The company has recently signed an engagement letter with Josephberg & Grosz and Doerge Capital Management
for the raising of US $10 million in the form of a debenture on a best efforts basis.
Delay in filing
Fiscal 2000 was the Company's first year of operation as a travel and technology company and included many, large
strategic acquisitions. The acquisitions were such that the Company was required under GAAP to obtain an independent
review of the allocations made by management for the purchase prices. Values had to be established for several
of the previously unrecorded assets such as trademarks, the travel agency network, airline contracts and assembled
workforce. The review process took longer than anticipated because of the complex nature of the business model,
which includes several travel, technology and multimedia acquisitions. This resulted in a delay in the release
of the annual and quarterly financial statements.

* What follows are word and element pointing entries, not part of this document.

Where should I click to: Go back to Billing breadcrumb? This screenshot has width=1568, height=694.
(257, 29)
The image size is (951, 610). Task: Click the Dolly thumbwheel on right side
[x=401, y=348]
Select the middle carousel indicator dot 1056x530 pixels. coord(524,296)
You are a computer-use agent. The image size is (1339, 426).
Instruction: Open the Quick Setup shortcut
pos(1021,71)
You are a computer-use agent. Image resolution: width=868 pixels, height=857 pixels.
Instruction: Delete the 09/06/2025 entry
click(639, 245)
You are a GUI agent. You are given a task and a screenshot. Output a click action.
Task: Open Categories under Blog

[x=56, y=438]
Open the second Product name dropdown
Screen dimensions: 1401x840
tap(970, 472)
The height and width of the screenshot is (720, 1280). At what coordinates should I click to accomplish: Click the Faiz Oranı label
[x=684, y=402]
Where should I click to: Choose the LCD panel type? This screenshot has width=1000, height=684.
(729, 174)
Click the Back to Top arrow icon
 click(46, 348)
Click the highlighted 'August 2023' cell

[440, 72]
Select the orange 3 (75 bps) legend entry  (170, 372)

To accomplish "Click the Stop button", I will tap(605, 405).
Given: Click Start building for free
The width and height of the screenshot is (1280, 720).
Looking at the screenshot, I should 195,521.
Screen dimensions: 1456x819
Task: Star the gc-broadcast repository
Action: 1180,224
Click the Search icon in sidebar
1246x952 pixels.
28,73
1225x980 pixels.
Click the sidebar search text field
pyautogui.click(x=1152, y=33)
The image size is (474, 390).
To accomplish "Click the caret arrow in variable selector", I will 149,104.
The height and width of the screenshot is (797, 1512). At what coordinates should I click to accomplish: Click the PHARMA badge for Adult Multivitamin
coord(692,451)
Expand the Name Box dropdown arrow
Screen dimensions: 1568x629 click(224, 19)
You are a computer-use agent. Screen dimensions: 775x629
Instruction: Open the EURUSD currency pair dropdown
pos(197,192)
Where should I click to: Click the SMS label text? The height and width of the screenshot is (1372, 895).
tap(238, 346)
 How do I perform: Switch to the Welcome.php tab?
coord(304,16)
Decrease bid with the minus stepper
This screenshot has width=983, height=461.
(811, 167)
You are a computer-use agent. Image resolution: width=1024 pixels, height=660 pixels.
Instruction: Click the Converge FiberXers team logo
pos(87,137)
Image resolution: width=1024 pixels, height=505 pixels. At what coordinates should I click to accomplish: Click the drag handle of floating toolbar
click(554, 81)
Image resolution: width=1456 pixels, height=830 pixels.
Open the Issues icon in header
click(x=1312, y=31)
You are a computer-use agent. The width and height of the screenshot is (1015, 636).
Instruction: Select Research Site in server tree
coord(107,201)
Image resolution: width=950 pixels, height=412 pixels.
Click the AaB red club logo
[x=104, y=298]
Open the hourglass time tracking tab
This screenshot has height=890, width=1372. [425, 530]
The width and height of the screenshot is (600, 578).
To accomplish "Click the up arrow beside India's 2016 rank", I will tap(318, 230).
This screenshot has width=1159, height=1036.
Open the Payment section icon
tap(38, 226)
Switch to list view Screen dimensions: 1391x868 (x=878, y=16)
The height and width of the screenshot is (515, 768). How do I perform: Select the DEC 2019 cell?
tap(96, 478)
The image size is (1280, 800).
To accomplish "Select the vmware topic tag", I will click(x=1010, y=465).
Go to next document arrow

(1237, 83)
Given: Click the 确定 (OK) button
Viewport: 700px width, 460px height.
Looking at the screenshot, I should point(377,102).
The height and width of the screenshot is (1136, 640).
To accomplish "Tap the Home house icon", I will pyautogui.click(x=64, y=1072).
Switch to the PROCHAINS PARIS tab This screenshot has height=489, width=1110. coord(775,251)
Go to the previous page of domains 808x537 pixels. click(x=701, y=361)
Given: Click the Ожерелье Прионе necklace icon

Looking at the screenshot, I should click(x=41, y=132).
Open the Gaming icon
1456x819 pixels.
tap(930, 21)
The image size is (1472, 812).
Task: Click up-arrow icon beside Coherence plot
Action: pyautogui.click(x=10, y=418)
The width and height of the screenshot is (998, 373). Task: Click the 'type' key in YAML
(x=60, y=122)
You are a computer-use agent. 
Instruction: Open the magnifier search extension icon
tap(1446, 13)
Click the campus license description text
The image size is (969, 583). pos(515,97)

Under GAAP, a review of unamortized goodwill for impairment is required annually. As a result of the full write-off
of the balance of goodwill in fiscal 2000, future operating periods will not have a goodwill amortization charge
against earnings and the Company will not have to again complete the time consuming process of reviewing goodwill
every year.
travelbyus is a vertically integrated travel company serving more than 2,000 member travel agencies and is poised
to help design the future of the travel business. Its mission is to become the world's leading, fully integrated
travel network that creates value by providing more information, greater convenience and superior service to both
the leisure traveler and the travel agent. It will do this by utilizing unique technology and an advanced distribution
system that serves both the travel agent and the consumer to continuously offer the right product to the right
customer at the right time.
Except for the historical information contained herein, this press release contains statements that constitute
forward-looking statements, as defined in the Private Securities Litigation Reform Act of 1995. Forward-looking
statements inherently involve risks and uncertainties that could cause actual results to differ materially from
the forward-looking statements. Factors that may cause or contribute to such differences include, among other things,
technological developments, uncertainties of the Internet, changes in business conditions and the economy in general,
changes in governmental regulations, unforeseen litigation and other risk factors identified in the Company's public
filings under ``Risk Factors.'' The Company undertakes no obligation to update these forward-looking statements
for revisions or changes after the date of this press release.